EXERCISE GOAL — Return, word for word, the lines of the listing from the line with "You are a computer-use" to the line with "pos(117,133)", including both of those lines. Leave the pictures out of your answer.

DATA PROVIDED —
◆ ◆ ◆ ◆ ◆

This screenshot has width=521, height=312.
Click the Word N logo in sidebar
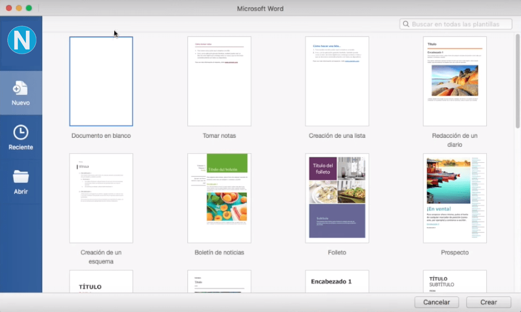click(x=21, y=39)
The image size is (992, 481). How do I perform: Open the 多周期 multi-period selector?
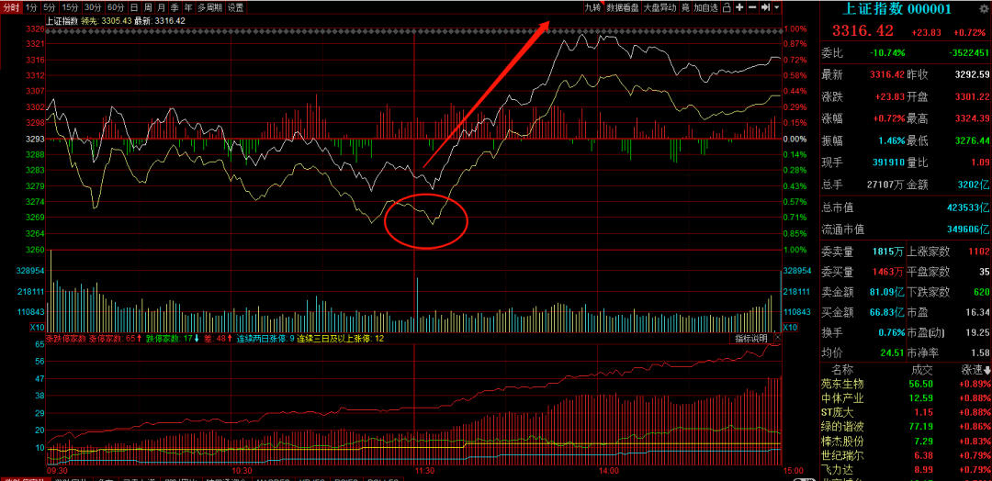pyautogui.click(x=209, y=7)
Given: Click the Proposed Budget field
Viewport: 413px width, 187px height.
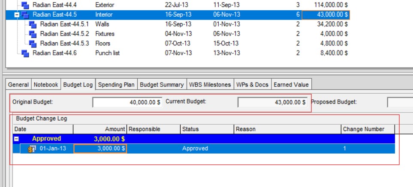Looking at the screenshot, I should tap(400, 103).
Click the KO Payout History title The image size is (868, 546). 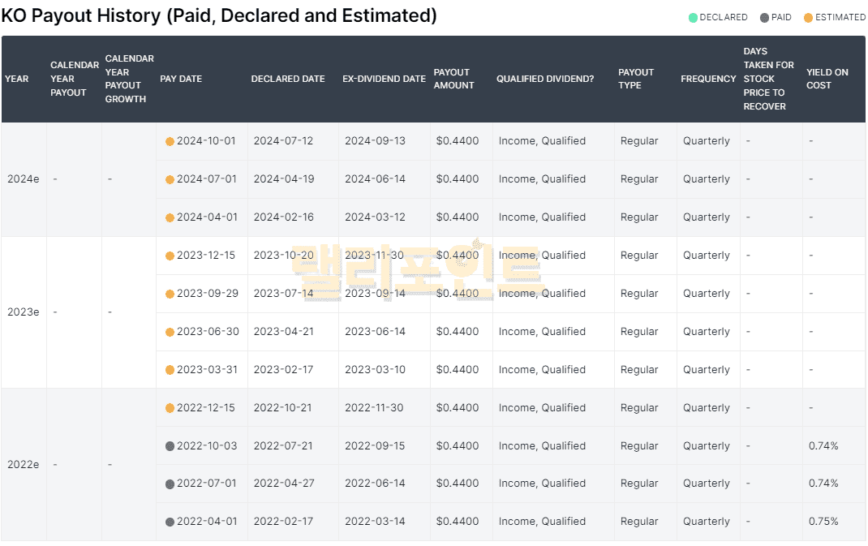(x=219, y=15)
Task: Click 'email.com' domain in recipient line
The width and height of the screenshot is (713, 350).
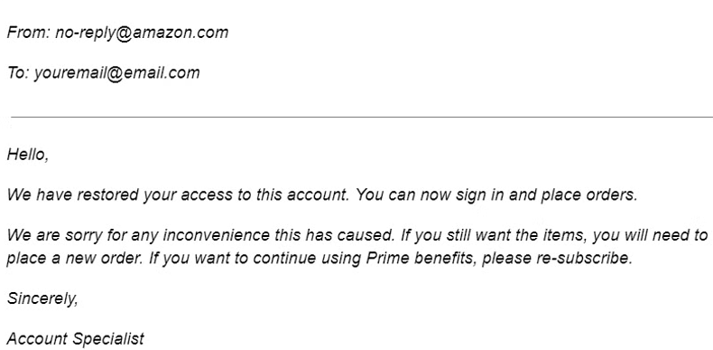Action: tap(162, 73)
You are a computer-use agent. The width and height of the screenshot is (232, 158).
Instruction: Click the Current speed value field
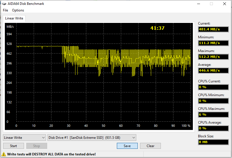pos(213,29)
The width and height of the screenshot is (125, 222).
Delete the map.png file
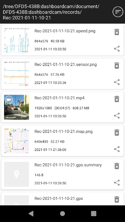pos(117,133)
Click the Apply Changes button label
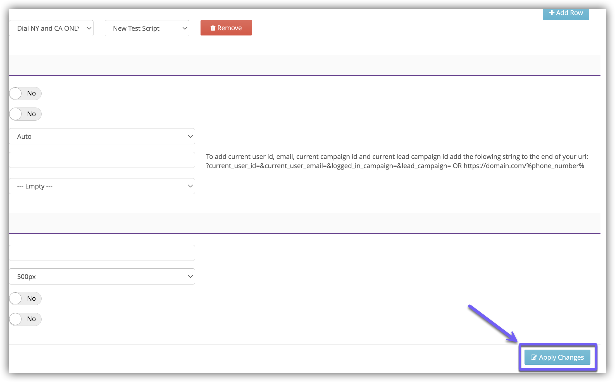Screen dimensions: 615x382 pyautogui.click(x=561, y=357)
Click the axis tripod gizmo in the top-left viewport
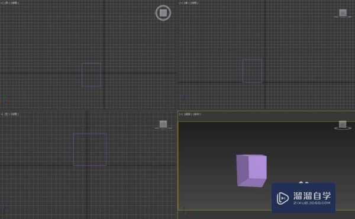This screenshot has width=355, height=219. 7,100
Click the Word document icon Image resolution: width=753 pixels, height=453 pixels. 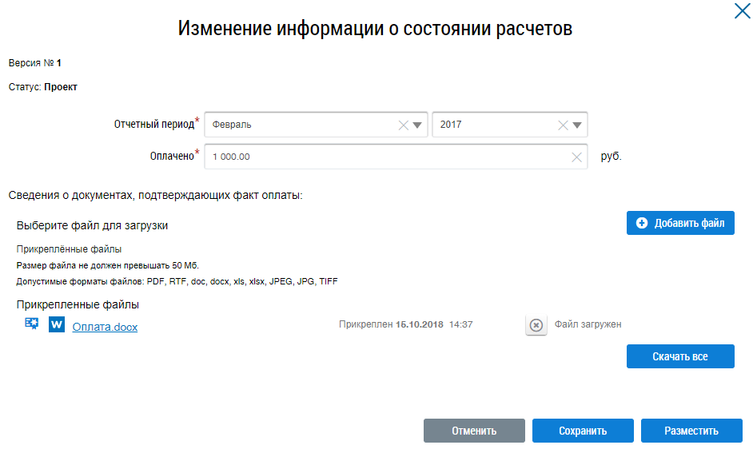click(57, 325)
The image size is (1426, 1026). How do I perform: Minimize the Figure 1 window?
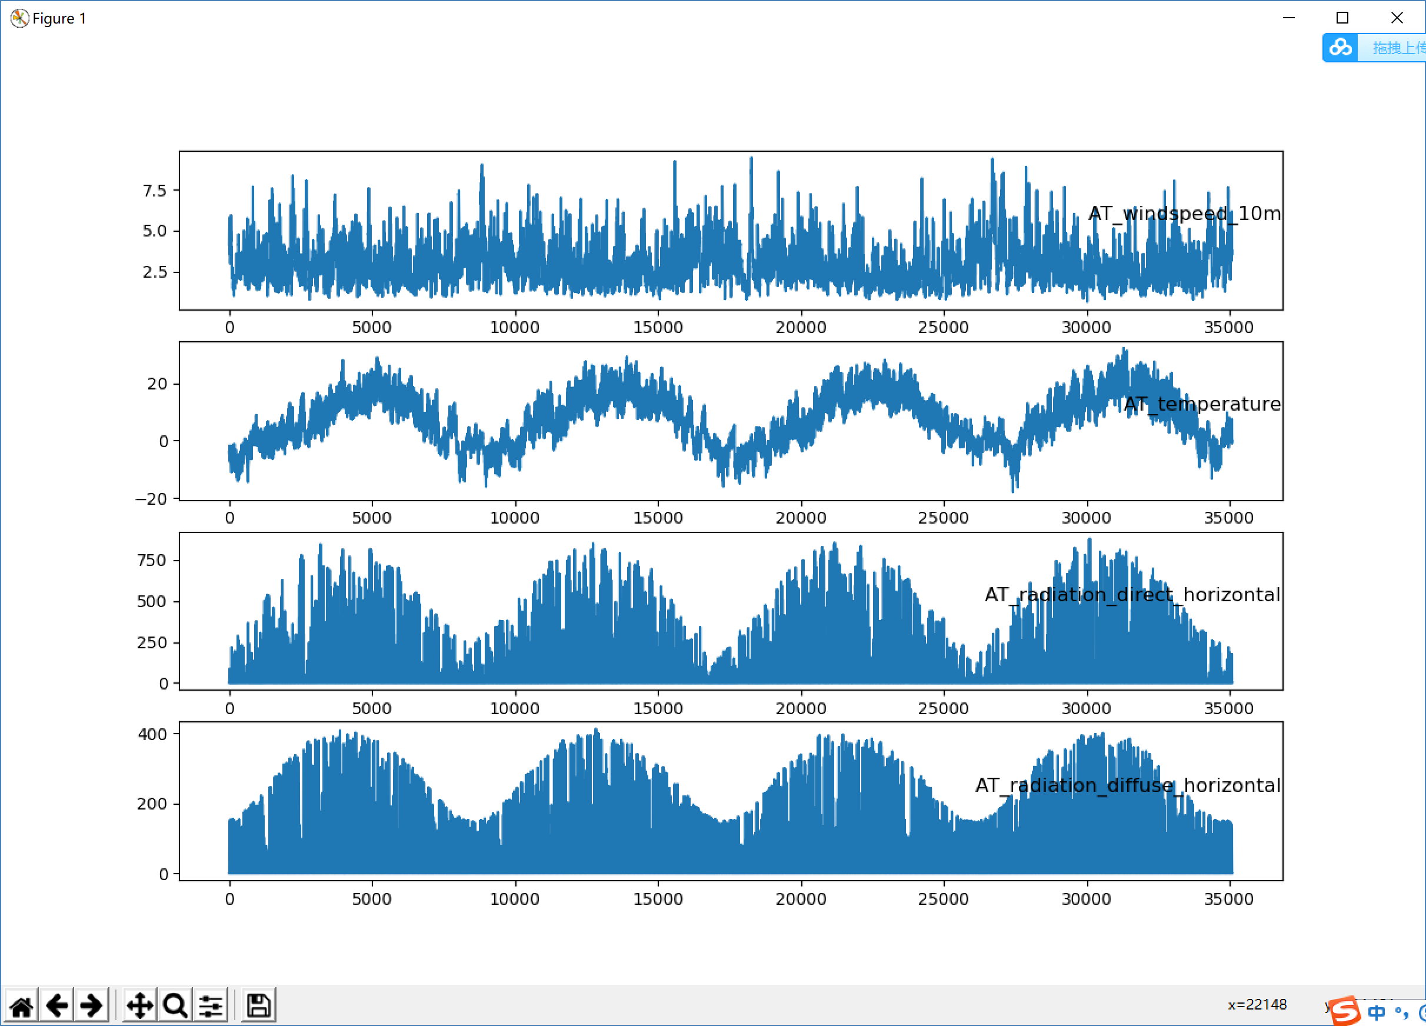1288,18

◆ ◆ ◆ ◆ ◆

CORRECT ANSWER —
You are a computer-use agent. The width and height of the screenshot is (232, 158).
Instruction: Click the Current speed value field
pos(213,29)
The width and height of the screenshot is (125, 222).
Delete the map.png file
pos(117,133)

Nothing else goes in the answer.